The Web holds a plethora of audio-related tools and apps. Some will help you clean your music collection of duplicates, others will tag your audio tracks properly, and some others will burn your favorite tracks to disc for you. AudioExpert is capable of performing all those tasks and then more, all under one single interface. With support for the most common audio formats and tags, this may well become the only tool you will ever need to organize and make the most of your audio collection.
This impressively extensive functionality has its tolls, though. Getting the hang of it is easy enough, but if you intend to make the most of its many features and functions, you will need to put more than just a few minutes into it. As expected, the app’s interface is full of menus, submenus, options, settings, tools, etc., trying to cover its endless possibilities in the most organized way possible. AudioExpert offers a mixture of basic audio cataloging tools and expert-oriented functions that may scare away the casual user. Actually, it is just a matter of time and of focusing on what you expected to get from the app, leaving aside those features you don’t really need.
The program can import as many music archives and as many tracks as required. It claims to have dealt with 100,000 MP3 files in a couple of hours, which is certainly impressive. While importing your music collections, the app will check for possible duplicates and will list them for you at the end of the process. It will use the MD5 hash sum, the file tags, the bit rates, the stereo modes, the track’s length, and even the sampling rate to compare your music tracks to make sure that no dupe goes unnoticed and that you always make the best-informed decisions. As a bonus, advanced users can always take a look at the frequency spectrum of a given track to check for its true quality and avoid hidden transcodes.
Tagging your collection properly is just as important, if not more. AudioExpert offers you various tag-related utilities, such as a fully-configurable filename-to-tag importer, a manual tag editor, or the possibility to connect to the most reputed online databases (Discogs, MusicBrainz, etc.) in search for the right tags, album cover and lyrics included.

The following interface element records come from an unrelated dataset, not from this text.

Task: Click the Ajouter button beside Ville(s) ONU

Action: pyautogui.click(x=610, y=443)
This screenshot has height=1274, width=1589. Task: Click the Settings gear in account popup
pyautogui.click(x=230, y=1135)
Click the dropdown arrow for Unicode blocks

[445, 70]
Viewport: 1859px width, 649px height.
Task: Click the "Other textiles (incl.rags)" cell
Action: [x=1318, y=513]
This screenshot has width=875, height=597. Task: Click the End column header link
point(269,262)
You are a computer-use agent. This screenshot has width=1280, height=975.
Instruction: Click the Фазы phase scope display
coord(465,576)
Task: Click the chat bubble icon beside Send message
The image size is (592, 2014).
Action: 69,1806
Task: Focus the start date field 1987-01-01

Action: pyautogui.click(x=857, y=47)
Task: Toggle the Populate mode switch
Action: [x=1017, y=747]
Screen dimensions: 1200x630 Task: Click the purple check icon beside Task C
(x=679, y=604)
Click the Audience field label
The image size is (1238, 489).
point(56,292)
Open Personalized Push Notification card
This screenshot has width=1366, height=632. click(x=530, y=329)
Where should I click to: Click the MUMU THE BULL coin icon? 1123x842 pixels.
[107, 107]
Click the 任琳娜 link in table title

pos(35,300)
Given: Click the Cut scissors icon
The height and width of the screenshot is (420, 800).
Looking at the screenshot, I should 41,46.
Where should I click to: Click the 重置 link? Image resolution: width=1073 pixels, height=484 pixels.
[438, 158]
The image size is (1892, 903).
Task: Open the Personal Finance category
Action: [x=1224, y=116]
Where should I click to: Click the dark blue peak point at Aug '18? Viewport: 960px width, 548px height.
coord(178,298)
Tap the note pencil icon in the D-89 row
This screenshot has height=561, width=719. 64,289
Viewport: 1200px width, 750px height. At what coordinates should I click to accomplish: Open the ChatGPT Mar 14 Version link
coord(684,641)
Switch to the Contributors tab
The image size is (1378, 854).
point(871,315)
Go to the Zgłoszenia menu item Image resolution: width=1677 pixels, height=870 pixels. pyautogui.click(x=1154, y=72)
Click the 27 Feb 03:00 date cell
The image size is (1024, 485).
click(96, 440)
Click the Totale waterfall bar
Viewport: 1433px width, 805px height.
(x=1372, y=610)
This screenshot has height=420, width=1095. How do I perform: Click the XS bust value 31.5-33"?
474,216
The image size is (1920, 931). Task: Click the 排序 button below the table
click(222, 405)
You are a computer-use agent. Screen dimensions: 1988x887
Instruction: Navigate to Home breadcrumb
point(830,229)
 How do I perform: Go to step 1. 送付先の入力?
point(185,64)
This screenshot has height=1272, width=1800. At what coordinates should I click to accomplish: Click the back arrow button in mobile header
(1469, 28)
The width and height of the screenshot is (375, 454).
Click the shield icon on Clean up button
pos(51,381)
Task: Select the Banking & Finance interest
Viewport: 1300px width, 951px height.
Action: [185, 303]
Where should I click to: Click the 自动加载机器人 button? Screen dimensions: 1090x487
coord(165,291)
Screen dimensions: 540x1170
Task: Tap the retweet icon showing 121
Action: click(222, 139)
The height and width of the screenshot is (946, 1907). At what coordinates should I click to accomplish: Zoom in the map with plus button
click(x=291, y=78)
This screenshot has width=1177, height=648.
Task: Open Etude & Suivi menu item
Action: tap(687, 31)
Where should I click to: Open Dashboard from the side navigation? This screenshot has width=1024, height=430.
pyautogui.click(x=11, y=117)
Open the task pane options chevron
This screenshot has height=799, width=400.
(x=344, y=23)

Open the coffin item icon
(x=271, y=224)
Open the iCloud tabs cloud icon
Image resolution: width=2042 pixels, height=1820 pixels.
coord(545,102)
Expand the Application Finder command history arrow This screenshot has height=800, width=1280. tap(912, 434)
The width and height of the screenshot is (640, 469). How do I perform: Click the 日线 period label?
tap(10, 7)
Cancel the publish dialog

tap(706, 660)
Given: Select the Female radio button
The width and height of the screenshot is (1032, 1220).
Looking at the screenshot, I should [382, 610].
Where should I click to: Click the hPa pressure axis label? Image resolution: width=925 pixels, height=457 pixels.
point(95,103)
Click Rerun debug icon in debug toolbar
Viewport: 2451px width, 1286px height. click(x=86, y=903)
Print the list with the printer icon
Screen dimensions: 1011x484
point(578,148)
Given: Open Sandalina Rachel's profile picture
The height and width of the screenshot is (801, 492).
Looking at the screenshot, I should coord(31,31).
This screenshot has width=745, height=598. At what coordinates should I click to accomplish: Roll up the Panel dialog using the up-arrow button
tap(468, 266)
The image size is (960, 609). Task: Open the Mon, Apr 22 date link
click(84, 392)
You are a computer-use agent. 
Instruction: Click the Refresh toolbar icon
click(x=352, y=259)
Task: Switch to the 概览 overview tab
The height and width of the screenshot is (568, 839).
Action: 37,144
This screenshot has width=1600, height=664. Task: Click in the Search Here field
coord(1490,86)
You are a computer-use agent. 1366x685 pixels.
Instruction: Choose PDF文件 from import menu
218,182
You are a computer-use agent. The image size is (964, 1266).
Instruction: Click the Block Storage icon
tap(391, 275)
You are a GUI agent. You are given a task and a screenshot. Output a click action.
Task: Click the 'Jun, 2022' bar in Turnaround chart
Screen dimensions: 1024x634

AudioExpert can certainly be used by a wide variety of users, though not all of them will be able to exploit all of its possibilities fully without a steep learning curve. The high level of comprehensiveness that the app offers, together with its wide range of options and settings, turn some of its functions into full-featured apps in themselves. This is both the beauty and the challenge of AudioExpert.
v11.6.0.1317 [Sep 4, 2015]
Settings Dialog
The settings dialog was completely becoming dated. It is now clearer and also has a filter function for easy finding options
In addition, the settings have been refined for the treatment of duplicates, so now can be adjusted in greater detail, which duplicate should be assumed by default.
Compare actual bitrate
Who does not want to rely on the (easy to "counterfeiting") indicating the bit rate in the File Information, for some time now can compare the actual bit rate. With this version of the analysis area is freely configurable, so you can also examine the entire file when needed.
Archive duplicates
In the "duplicates the last import check", you now have the option of copying the identified duplicates in a folder of choice. So you can archive the recognized Doubles as a backup before the transfer run.
Datenbantools
The "Tools> Database Tools" menu was hoisted a level and is now available as a "Database Tools" directly in the menu bar
Search Best albums
This function now determine not only the best album but also the matching track number of songs
Automatic detection Compilations
Under certain circumstances, compilations were not immediately recognized during import and the title ended up mistakenly held in the Artists in the same album
Search in database
In the "Search in database" were with the menu called "Add to playlist" only the first titles possibly added merhrfach
Reproduction
If the "fade" option was not active, possibly was stopped playing between tracks
Delete empty directories
Sometimes empty directories remained, although they would actually delete them. This was caused by a "timing" problem.